* _Provided records_:
□ □ □ □ □ □ □
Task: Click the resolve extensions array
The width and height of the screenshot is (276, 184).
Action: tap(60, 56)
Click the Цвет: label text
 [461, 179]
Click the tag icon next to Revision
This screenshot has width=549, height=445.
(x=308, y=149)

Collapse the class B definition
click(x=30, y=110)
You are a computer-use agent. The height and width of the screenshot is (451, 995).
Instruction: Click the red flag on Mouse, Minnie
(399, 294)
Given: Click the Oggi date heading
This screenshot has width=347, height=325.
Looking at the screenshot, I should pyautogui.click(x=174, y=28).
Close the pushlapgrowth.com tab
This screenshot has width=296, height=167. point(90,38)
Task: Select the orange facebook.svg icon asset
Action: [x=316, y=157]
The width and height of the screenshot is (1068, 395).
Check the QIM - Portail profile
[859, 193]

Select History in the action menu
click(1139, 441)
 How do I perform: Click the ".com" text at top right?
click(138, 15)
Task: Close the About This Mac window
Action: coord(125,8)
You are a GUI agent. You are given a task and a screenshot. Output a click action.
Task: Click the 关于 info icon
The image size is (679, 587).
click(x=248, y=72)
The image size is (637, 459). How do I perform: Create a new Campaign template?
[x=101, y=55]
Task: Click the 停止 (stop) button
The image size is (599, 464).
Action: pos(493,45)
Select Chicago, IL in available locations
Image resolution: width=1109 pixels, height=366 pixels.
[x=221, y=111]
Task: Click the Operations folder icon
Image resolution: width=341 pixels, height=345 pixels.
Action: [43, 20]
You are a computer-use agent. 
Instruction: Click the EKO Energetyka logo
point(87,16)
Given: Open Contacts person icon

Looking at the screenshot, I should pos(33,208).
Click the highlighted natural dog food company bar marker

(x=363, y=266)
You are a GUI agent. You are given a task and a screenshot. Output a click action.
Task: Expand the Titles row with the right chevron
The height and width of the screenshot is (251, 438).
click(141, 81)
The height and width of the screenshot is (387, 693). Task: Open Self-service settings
□ □ □ □ □ □ □
* _To do_:
Taking the line that contains "Instruction: Click the EKO Energetyka logo" as the first, reproduce every line through the end of the entries exactly.

* _Task result_:
Instruction: Click the EKO Energetyka logo
point(87,16)
Given: Open Contacts person icon

Looking at the screenshot, I should pos(33,208).
Click the highlighted natural dog food company bar marker

(x=363, y=266)
You are a GUI agent. You are given a task and a screenshot. Output a click action.
Task: Expand the Titles row with the right chevron
The height and width of the screenshot is (251, 438).
click(141, 81)
The height and width of the screenshot is (387, 693). Task: Open Self-service settings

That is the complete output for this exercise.